Exercise:
Starting at the line that contains "Select the 50% off for 3 months tag" and running to the end of the records, change "vertical" to "horizontal" and give those lines again with nothing else altered. Leave out the pictures.

[Stored records]
..........

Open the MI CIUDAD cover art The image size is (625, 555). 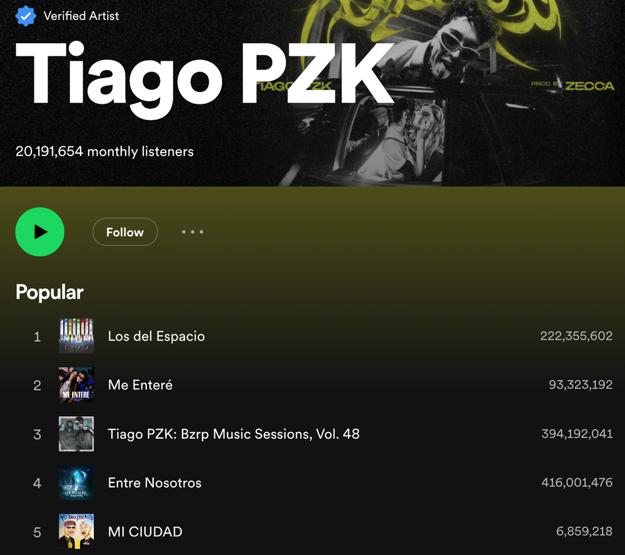(x=76, y=531)
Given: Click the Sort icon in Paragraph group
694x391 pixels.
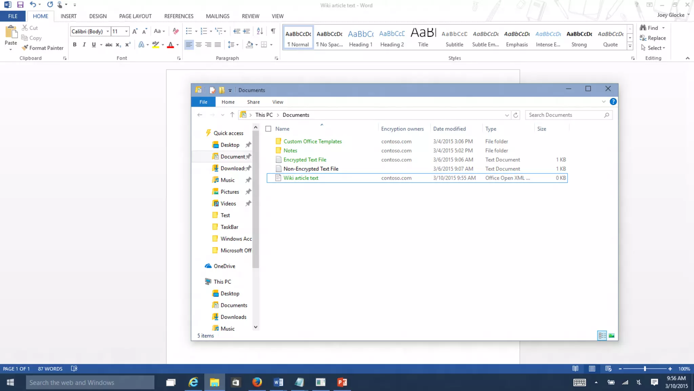Looking at the screenshot, I should click(260, 31).

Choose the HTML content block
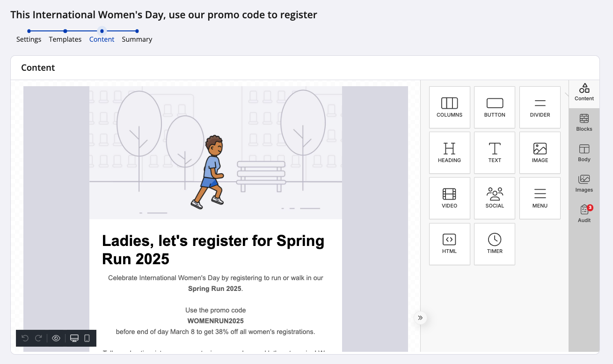(x=449, y=244)
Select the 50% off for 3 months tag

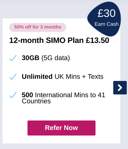pos(38,27)
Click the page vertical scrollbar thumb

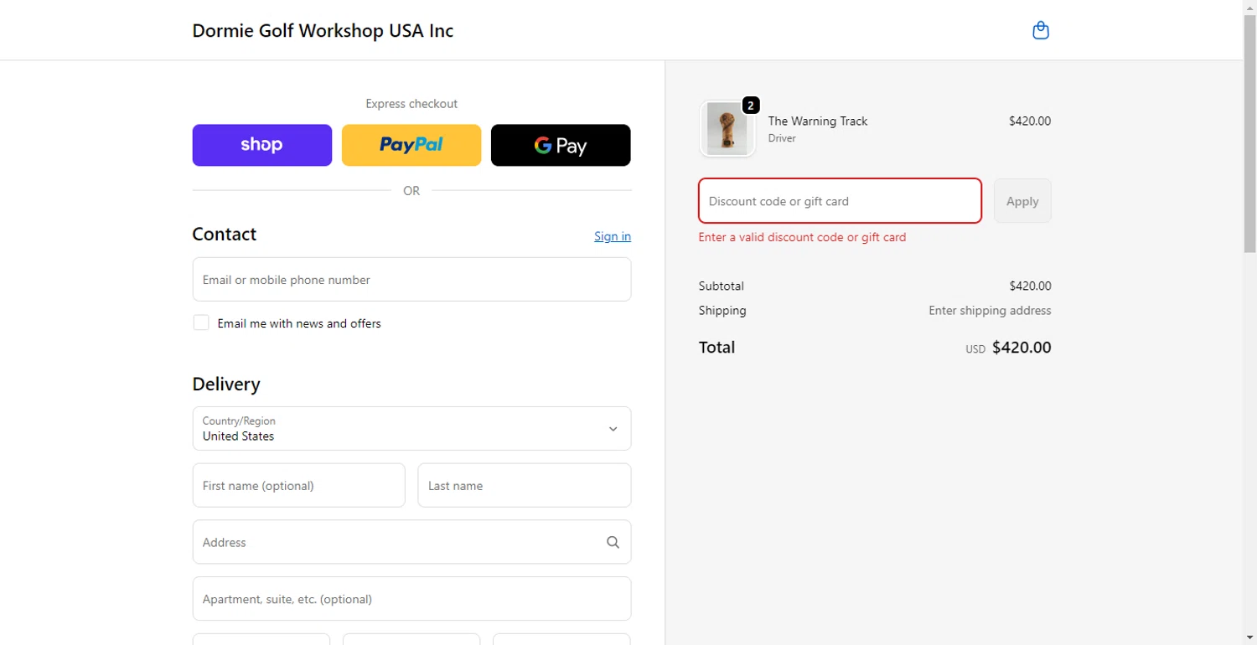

..........

Answer to the exercise:
Select the 50% off for 3 months tag

pos(38,27)
Click the page horizontal scrollbar thumb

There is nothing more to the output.